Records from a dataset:
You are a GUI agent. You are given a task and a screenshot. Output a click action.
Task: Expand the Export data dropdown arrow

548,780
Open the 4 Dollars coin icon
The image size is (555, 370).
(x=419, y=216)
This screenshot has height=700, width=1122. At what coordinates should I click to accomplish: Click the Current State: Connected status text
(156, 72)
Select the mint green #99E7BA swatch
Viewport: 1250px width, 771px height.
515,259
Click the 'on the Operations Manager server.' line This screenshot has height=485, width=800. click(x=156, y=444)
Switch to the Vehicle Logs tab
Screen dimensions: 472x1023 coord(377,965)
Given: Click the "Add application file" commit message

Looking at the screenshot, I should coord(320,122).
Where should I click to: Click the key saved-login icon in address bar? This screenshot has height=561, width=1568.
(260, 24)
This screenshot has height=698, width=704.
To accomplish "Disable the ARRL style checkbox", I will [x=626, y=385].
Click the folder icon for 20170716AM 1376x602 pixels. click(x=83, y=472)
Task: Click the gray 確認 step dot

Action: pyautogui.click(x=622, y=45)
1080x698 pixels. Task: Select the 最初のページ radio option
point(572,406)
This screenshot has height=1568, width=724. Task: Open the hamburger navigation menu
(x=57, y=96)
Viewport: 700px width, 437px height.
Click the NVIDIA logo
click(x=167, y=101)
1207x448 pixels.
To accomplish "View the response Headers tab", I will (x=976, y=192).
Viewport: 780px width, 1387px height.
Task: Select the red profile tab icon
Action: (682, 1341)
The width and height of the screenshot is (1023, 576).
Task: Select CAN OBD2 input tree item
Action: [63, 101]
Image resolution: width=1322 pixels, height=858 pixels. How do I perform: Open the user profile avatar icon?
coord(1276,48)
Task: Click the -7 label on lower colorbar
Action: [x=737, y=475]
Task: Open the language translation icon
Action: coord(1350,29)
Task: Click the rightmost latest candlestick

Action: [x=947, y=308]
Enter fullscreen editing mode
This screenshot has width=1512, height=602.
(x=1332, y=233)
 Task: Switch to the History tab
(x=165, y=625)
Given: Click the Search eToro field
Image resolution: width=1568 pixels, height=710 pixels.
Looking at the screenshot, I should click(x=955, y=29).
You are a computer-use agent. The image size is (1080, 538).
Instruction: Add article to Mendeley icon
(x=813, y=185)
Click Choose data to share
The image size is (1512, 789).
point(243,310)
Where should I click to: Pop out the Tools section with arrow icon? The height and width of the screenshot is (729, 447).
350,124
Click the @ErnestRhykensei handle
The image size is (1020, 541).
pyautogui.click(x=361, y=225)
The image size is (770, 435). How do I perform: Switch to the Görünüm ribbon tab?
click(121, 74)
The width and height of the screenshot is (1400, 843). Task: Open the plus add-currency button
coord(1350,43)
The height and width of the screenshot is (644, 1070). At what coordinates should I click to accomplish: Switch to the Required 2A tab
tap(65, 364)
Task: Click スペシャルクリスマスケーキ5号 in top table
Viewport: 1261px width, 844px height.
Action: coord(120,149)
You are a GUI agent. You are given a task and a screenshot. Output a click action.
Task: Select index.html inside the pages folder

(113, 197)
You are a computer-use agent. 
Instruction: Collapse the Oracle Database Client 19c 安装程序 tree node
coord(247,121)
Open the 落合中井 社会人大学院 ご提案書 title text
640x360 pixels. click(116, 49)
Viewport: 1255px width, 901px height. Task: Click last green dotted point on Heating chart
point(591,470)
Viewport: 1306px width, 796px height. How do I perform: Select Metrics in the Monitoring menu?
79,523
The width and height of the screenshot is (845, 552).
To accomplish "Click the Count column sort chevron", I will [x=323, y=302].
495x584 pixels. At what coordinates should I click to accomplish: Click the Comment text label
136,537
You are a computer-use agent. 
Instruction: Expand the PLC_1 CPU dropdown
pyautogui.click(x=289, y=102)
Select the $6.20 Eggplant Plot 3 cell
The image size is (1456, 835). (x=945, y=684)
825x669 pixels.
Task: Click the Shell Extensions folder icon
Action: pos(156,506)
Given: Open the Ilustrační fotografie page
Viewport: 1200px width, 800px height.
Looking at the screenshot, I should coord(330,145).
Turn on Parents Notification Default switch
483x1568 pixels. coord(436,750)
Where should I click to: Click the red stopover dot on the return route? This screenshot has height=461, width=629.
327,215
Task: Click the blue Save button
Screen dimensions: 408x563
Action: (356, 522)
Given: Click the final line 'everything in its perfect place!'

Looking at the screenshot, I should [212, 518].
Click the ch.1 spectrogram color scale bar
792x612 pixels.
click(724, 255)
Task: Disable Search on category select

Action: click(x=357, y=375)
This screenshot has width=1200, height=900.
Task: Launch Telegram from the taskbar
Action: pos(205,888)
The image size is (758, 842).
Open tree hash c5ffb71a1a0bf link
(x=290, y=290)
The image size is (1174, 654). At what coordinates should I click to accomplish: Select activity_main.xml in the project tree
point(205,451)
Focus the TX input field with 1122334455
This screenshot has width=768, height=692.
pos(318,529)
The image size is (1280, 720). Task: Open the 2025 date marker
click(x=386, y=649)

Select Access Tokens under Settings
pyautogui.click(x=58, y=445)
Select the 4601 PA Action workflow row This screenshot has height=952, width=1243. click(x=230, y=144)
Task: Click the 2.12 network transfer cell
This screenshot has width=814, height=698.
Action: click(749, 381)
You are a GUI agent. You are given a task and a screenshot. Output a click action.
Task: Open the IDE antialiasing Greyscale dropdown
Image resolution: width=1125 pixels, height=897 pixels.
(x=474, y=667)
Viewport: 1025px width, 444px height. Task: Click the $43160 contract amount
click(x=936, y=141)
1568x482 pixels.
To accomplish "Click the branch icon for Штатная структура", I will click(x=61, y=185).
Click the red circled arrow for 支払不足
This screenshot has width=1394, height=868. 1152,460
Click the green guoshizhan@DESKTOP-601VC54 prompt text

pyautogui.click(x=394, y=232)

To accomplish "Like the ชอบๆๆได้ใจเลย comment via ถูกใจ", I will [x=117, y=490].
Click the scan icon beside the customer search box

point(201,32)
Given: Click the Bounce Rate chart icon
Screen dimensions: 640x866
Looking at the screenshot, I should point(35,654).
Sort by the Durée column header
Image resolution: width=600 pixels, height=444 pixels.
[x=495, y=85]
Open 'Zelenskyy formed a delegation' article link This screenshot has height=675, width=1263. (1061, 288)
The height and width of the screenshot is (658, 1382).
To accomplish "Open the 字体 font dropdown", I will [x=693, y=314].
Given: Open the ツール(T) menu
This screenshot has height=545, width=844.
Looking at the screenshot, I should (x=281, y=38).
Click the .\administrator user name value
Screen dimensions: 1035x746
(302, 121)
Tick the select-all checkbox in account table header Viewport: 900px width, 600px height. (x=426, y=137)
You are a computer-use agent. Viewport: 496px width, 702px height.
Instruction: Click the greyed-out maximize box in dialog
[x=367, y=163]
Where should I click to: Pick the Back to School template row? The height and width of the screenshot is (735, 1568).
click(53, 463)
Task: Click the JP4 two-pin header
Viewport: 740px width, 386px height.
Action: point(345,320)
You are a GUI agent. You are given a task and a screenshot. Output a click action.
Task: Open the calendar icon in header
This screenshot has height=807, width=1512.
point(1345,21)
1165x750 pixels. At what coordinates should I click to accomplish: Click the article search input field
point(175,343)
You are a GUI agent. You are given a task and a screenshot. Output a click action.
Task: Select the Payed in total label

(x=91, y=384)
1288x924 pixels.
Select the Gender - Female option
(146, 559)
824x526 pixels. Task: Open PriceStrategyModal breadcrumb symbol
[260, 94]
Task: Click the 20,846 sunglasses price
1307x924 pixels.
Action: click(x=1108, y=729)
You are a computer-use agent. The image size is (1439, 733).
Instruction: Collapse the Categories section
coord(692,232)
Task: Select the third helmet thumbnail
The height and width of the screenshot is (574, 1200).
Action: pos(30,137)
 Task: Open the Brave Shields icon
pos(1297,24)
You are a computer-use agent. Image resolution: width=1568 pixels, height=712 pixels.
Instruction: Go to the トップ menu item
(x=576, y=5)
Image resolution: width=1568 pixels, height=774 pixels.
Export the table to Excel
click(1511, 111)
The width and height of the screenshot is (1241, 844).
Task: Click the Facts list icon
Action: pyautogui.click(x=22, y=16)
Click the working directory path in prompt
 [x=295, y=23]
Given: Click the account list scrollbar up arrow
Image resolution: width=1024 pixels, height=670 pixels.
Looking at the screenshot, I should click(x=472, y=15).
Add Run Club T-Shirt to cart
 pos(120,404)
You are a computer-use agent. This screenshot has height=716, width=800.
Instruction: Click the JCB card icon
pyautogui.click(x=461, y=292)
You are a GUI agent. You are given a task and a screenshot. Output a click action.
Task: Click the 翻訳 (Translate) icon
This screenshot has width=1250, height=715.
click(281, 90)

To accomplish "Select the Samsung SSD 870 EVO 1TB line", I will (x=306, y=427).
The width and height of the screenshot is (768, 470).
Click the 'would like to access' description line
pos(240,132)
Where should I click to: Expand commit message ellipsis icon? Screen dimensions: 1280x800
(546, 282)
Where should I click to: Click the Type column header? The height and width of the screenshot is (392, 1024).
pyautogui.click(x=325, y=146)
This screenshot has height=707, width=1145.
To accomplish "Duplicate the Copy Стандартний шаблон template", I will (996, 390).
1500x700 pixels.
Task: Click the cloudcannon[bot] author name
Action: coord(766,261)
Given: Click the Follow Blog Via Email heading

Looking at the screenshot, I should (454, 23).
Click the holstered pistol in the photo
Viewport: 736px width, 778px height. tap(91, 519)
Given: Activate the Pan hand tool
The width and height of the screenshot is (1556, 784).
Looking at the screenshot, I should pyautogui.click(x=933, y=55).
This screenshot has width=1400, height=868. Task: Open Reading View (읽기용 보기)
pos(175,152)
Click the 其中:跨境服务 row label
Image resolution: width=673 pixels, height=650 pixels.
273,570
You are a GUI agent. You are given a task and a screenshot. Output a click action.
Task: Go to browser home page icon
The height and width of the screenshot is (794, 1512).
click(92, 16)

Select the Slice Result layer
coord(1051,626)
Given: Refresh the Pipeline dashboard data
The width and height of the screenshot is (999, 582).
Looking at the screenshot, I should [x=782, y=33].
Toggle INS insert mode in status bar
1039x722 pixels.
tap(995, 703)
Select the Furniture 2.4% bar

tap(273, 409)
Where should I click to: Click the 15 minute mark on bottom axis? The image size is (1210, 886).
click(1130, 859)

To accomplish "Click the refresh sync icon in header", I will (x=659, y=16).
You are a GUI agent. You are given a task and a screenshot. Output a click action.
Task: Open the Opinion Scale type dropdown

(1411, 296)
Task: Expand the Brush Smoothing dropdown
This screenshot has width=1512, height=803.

Brief
Find all lines in the records that hold the word "computer". Copy them.

Exercise solution
You are a computer-use agent. The image size is (1080, 538).
You are a computer-use agent. 
You are a computer-use agent. 
You are a computer-use agent. Viewport: 496px width, 702px height.
You are a computer-use agent. The image size is (1439, 733).
You are a computer-use agent. Image resolution: width=1568 pixels, height=712 pixels.
You are a computer-use agent. This screenshot has height=716, width=800.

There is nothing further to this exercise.